🤖 AI Summary
This work addresses the challenge in reachability control where reinforcement learning often underperforms in low-probability yet safe states due to misalignment between safe-set coverage objectives and policy optimization, compounded by unknown feasibility of initial conditions. To overcome this, the paper proposes Feasibility-Guided Exploration (FGE), a novel framework that unifies feasible initial condition identification with robust safe policy learning for the first time. FGE simultaneously discovers the feasible region and maximizes safe coverage in avoidance tasks under parameter uncertainty. By integrating deep reinforcement learning, robust optimization, and directed exploration, FGE operates effectively in high-dimensional environments—such as MuJoCo and Kinetix—and supports pixel-based observations. Experiments demonstrate that, under challenging initial conditions, FGE improves safe state coverage by over 50% compared to the current state-of-the-art methods.
📝 Abstract
Recent advances in deep reinforcement learning (RL) have achieved strong results on high-dimensional control tasks, but applying RL to reachability problems raises a fundamental mismatch: reachability seeks to maximize the set of states from which a system remains safe indefinitely, while RL optimizes expected returns over a user-specified distribution. This mismatch can result in policies that perform poorly on low-probability states that are still within the safe set.
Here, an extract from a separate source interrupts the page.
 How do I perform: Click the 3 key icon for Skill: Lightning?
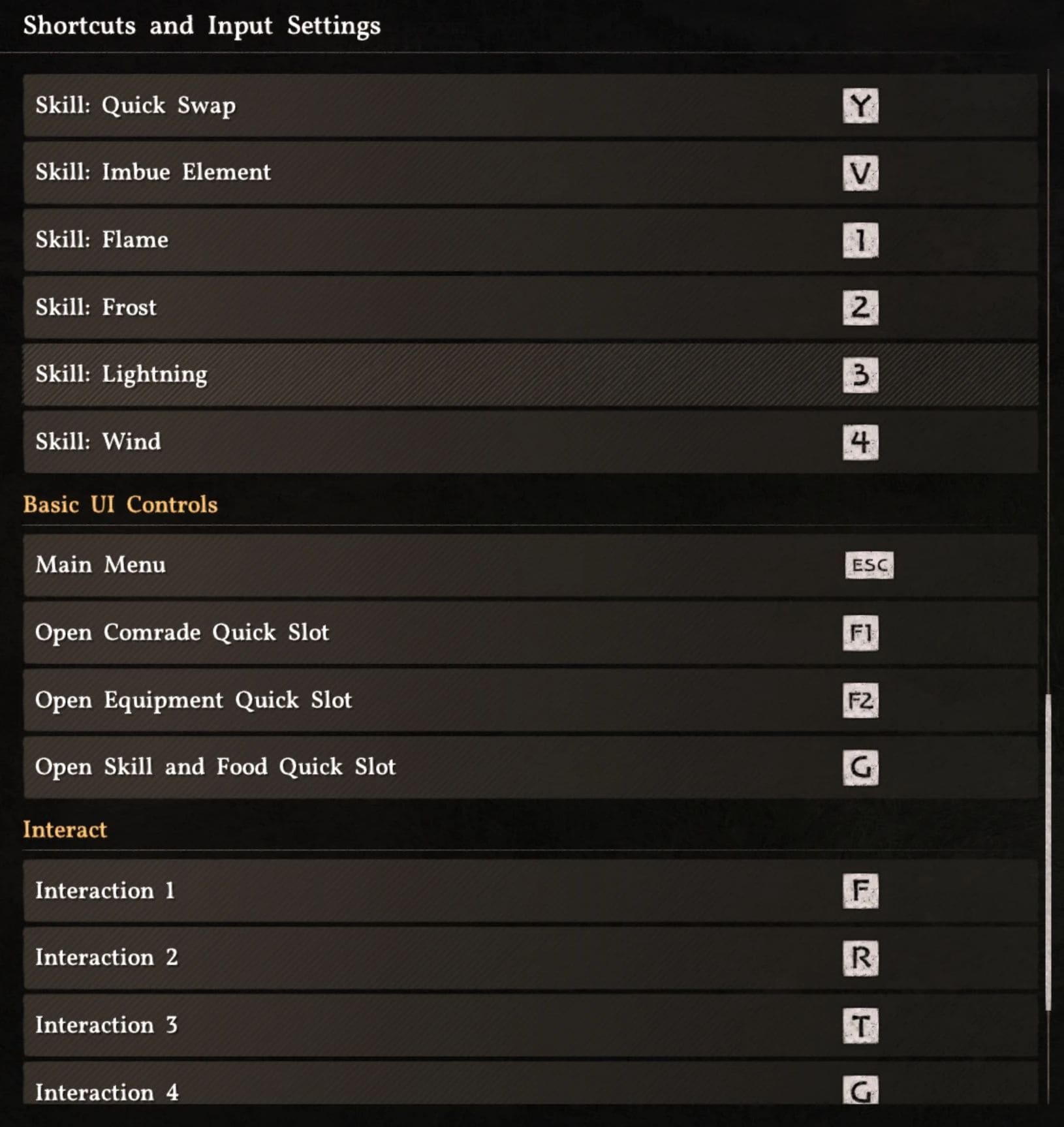tap(860, 375)
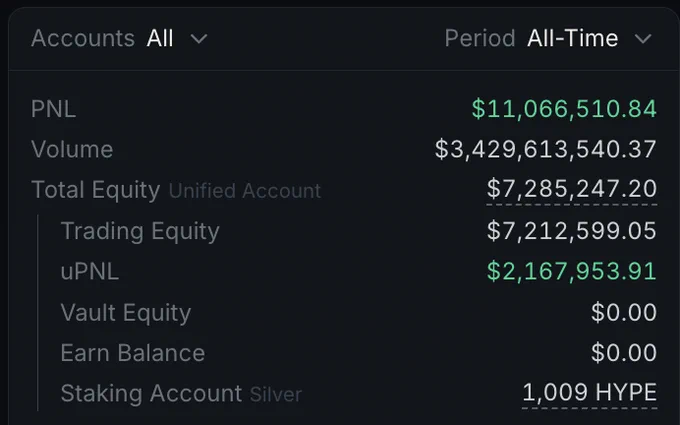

A natural alternative is to frame the problem as a robust optimization over a set of initial conditions that specify the initial state, dynamics and safe set, but whether this problem has a solution depends on the feasibility of the specified set, which is unknown a priori. We propose Feasibility-Guided Exploration (FGE), a method that simultaneously identifies a subset of feasible initial conditions under which a safe policy exists, and learns a policy to solve the reachability problem over this set of initial conditions. Empirical results demonstrate that FGE learns policies with over 50% more coverage than the best existing method for challenging initial conditions across tasks in the MuJoCo simulator and the Kinetix simulator with pixel observations.